Türkiye’de de bu tür bir ortamı yakalayabileceğimiz yegane festival, Kapadokya’da düzenlenen ve altı güne yayılan programıyla müzik, gastronomi, çağdaş sanat ve açık havayı bir araya getiren Cappadox Festivali oldu. Üçüncü kez katıldığım festivaldeki bazı katılımcıların stilleri, şu çok konuştuğumuz festivallerin iddialı stillerini aratmıyordu.
Geçtiğimiz senelerden farklı olarak bu sene festivalin moda dünyasına biraz daha yaklaşmasını sağlayan bir sürprizle karşılaştım. İkonik denim markası Levi’s®, festivalin kendine özgü ruhuyla örtüşen etkinlikler hazırlamıştı. Bir yanda markanın İstanbul’dan ve Prag’dan festivale özel olarak getirdiği terziler katılımcıların denim ürünlerini kişiselleştirirken bir yanda da yaratıcı atölyeler gerçekleştiriliyordu.
Atölyelerden ilkinde denim pantolonlardan yaptığı heykel, portre ve tablolarla tanınan Deniz Sağdıç, festival katılımcılarının denim parçalarını birer sanat eserine çevirdi. Diğer bir atölyedeyse el yapımı baskı ve tasarım ürünleriyle dikkat çeken grafik sanatçısı Celia Geraedts’in Amsterdam’da kurduğu Blue Print, geleneksel el sanatlarını güncel bir şekilde yorumlayarak tişört, bandana ve şal gibi festival katılımcılarının olmazsa olmazlarına farklı bir indigo boyama dokunuşu yaptı.
Festival stili denince akla gelen o renkli, eğlenceli ve yaratıcı dokunuşların sadece Türkiye’nin belli başlı bölgelerindeki plajlarda ya da büyük parklarda gerçekleşen festivallerde değil, Kapadokya’nın özgün topraklarında gerçekleşen bir festivalde de yer alması, modanın farklı şekillerde yorumlanması adına çok güzel hareket değil mi?
Kanye’den yeni kampanya
Kanye West ne yaparsa yapsın bir şekilde konuşulmayı başarıyor. Yaptığı işler kimi zaman çok beğenildiği için, kimi zamansa ağır yorumlar eşliğinde eleştirildiği için gündemde yer edinen Kanye, son olarak Yeezy 500 Supermoon modeli spor ayakkabılar için bir reklam kampanyasını moda severlerle paylaştı.
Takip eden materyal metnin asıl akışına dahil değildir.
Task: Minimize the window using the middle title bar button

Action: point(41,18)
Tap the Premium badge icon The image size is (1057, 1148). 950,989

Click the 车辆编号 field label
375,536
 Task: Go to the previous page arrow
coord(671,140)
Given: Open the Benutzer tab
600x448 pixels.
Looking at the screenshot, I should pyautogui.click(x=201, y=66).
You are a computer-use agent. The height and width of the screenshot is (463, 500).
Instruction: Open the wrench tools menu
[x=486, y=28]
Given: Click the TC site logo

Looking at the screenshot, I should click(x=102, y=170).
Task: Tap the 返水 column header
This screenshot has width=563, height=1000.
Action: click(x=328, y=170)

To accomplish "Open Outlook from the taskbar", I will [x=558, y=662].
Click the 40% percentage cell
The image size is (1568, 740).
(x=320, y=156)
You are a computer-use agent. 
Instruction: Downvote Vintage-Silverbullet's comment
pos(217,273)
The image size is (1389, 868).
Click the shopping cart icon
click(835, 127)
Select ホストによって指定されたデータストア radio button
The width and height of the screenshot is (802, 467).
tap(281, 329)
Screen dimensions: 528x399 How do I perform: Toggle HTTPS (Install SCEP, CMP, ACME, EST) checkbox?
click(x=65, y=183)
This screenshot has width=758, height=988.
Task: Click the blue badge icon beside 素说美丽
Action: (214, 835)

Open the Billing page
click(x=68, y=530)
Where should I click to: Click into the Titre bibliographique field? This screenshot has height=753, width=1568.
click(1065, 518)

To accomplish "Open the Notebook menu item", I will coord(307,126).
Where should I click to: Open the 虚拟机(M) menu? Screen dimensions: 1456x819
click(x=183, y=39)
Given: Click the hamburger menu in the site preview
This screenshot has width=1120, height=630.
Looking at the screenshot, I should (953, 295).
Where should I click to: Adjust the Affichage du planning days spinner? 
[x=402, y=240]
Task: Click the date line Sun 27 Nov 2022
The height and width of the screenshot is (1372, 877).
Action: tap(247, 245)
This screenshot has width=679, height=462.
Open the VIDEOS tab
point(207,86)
Kanye’nin kampanya için seçtiği modeller kadar modellerin fotoğraflardaki pozları da bir hayli dikkat çekici. Birbirinden farklı tipteki modeller arasında her renk, ırk ve vücut tipinden insan yer alması Yeezy’nin herkes için bir spor ayakkabı olabileceği mesajını iletirken ayakkabılara sade birkaç parça kıyafetin eşlik etmesi de Kanye’nin diğer koleksiyonlarına bir selam çakıyor.
Kampanyanın en çok konuşulan görsellerinde yer alan çırılçıplak modellerin neyi amaçladığınıysa ben bile anlamış değilim. Sanırım bu hareketi, Kanye’nin dikkat çekme çabasının bir parçası olarak göreceğim.